One other species that we have had good luck with this year are Killdeer with more than 20 seen today in several spots. Barry manged a great photo of one at Somenos. We had two Northern Shrikes this week and the trailing car got one on film.
Corfield Road had many swans and almost straight away I spotted an immature Tundra Swan standing close and at least two or possibly three adults, we have not had much luck locating these this year so this was nice surprise.
Most of the west side of town was still low in numbers with only Bench Road having a nice flock to count. Dougan’s Flats continued this week to be bare so we quickly headed east back over to St.Catherine’s where many Trumpeters were way down the field and a local Anna’s Hummingbird put on a show for some.

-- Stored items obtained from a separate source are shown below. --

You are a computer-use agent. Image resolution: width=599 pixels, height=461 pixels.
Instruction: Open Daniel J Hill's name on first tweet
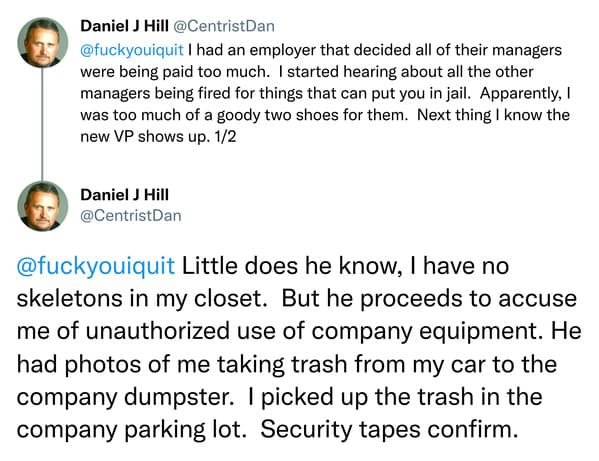click(x=124, y=26)
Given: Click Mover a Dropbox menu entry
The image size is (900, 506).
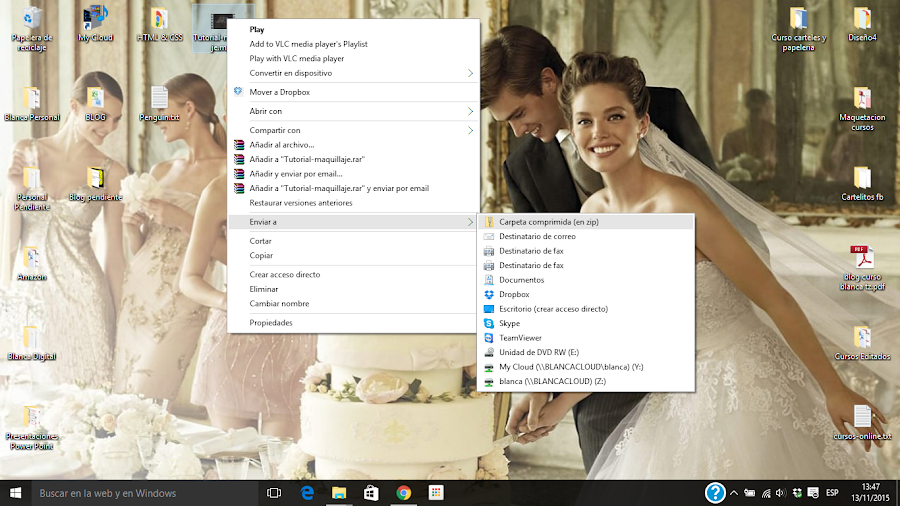Looking at the screenshot, I should point(279,92).
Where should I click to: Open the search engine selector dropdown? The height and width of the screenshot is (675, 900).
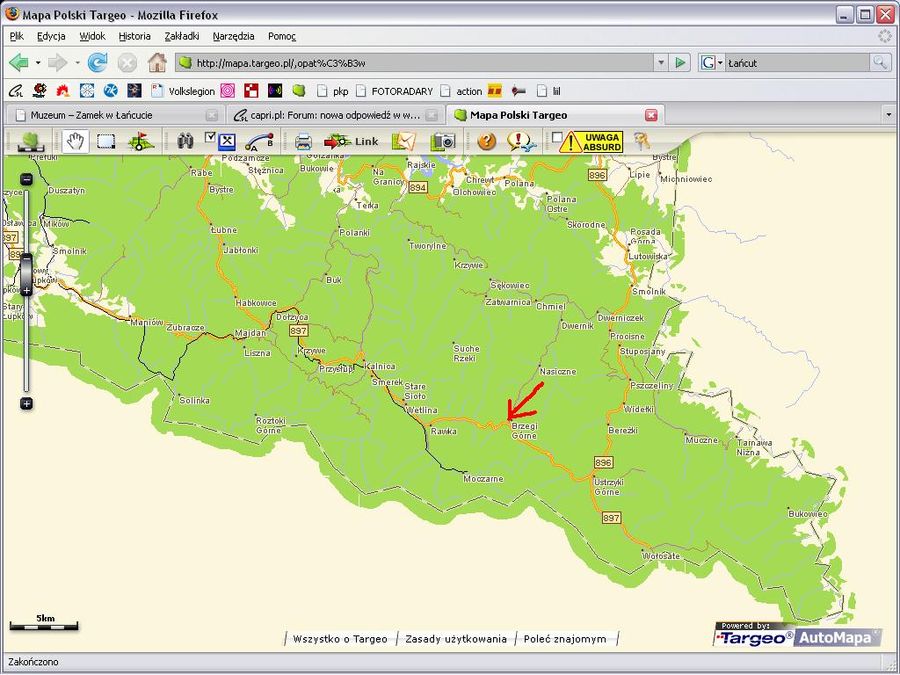click(711, 62)
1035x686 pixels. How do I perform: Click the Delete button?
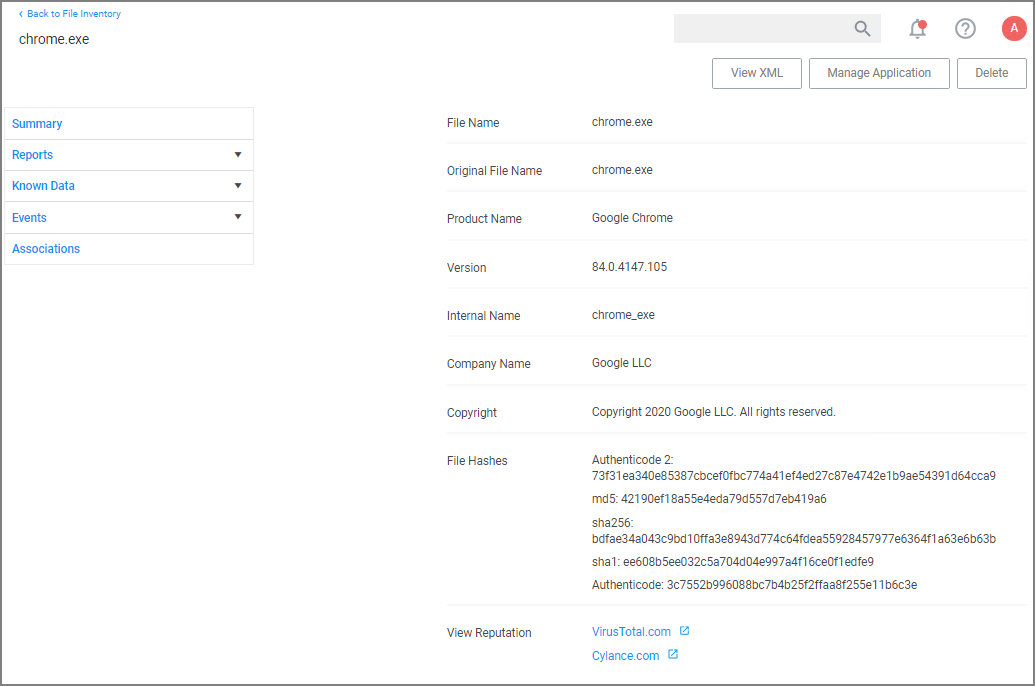(991, 72)
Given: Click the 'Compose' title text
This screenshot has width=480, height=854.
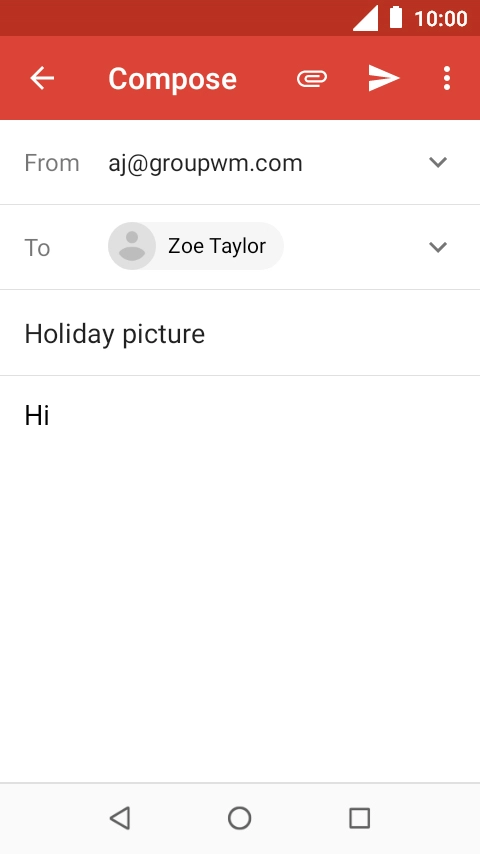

Cherry Point Road had nothing except a nice Northern Shrike for the car that was lagging behind and Koksilah Road east came through with both good flocks of Trumpeters and Canada Geese.
Down through the Cowichan Bay saw some local Cormorants out on the pilings. Earlier in the morning I witnessed a group of Great Blue Herons flying around in circles downtown over the stores, I wonder of they are getting ready for the upcoming season with some stick gathering and general buddy association.
The Dock Road gave us our first Mute Swans of the day and a handful of Trumpeters to complete our list. Several Bald Eagles were out on what appeared to be a very low tide, me thinks they were looking at gulls just like me.
We were done a great day to be outdoors with my friends. Lot’s of pictures this week so enjoy what these great people see.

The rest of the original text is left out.